- **Job**
Render all of the records below as a numbered list, one item per line, and omit any blank lines. Leave the pictures out of the answer.

- **Available data**
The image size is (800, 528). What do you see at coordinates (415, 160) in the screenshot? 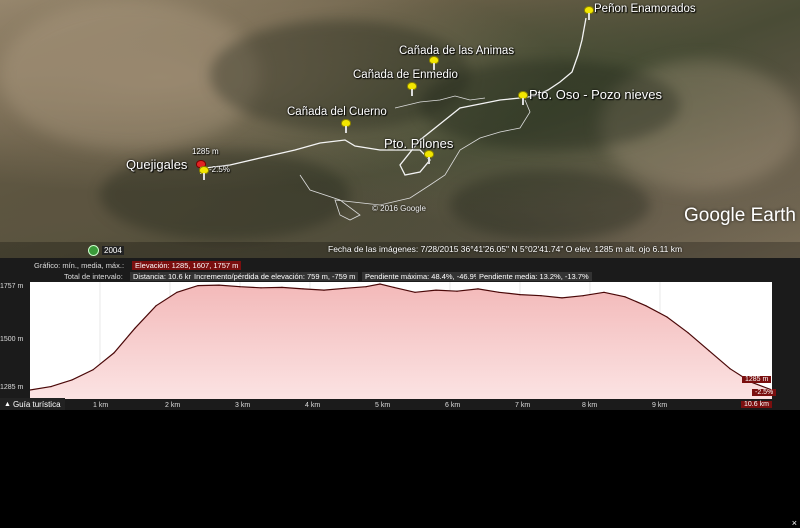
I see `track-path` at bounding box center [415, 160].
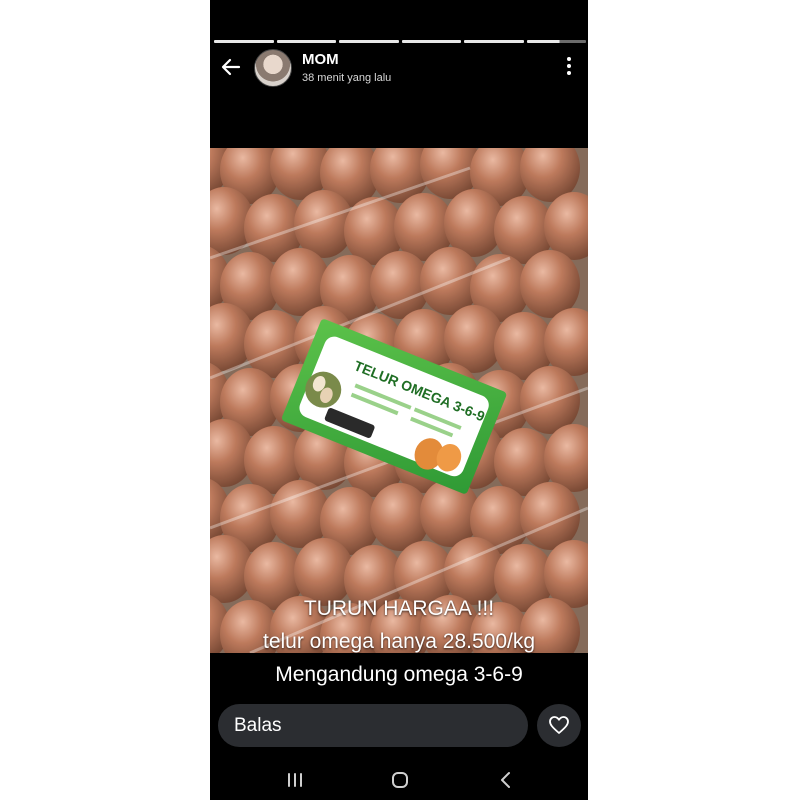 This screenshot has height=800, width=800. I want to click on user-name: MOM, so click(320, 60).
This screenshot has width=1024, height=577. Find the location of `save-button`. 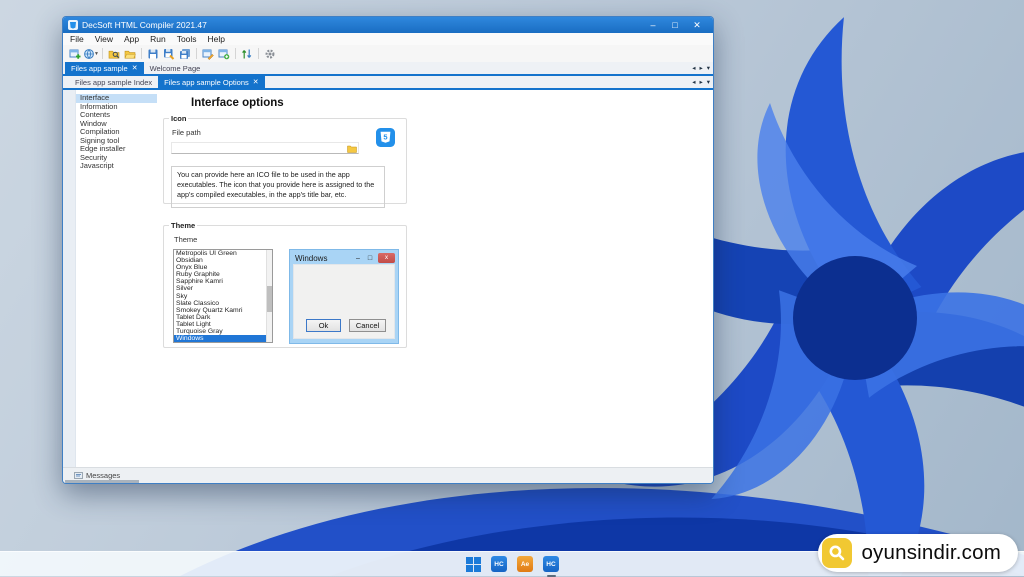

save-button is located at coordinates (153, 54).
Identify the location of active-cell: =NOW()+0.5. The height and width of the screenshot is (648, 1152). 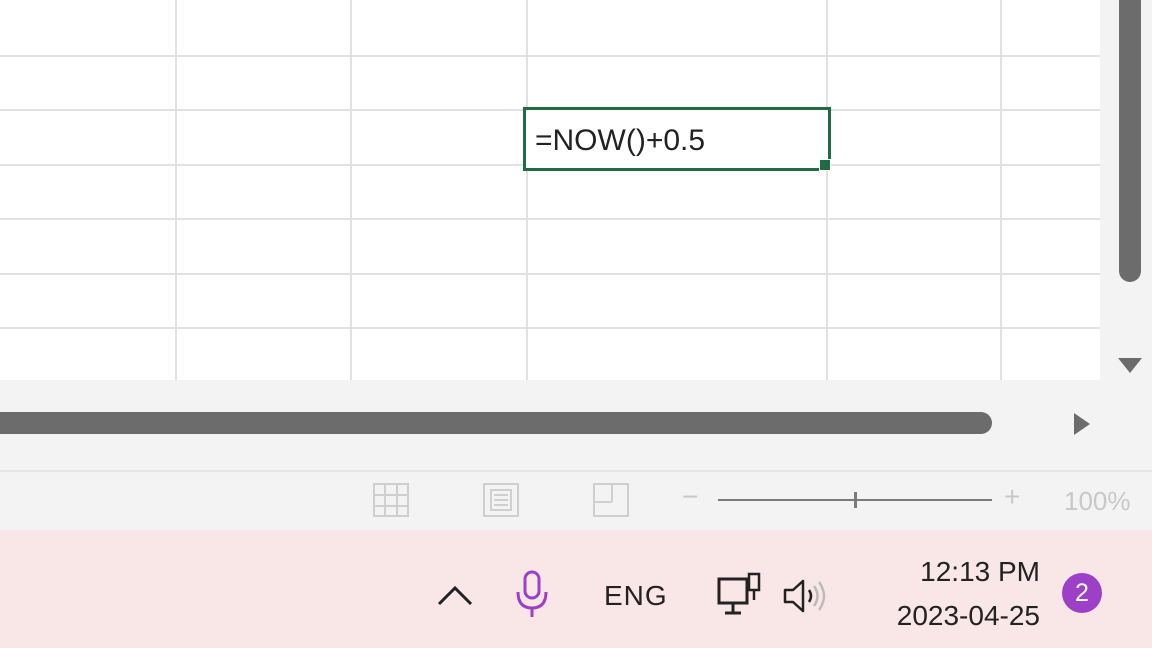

- **Result**
1. The image size is (800, 528). What do you see at coordinates (415, 160) in the screenshot? 
2. I see `track-path` at bounding box center [415, 160].
3.  This screenshot has height=800, width=800. I want to click on user-name: MOM, so click(320, 60).
4. This screenshot has width=1024, height=577. Find the location of `save-button`. 
5. save-button is located at coordinates (153, 54).
6. Identify the location of active-cell: =NOW()+0.5. The height and width of the screenshot is (648, 1152). 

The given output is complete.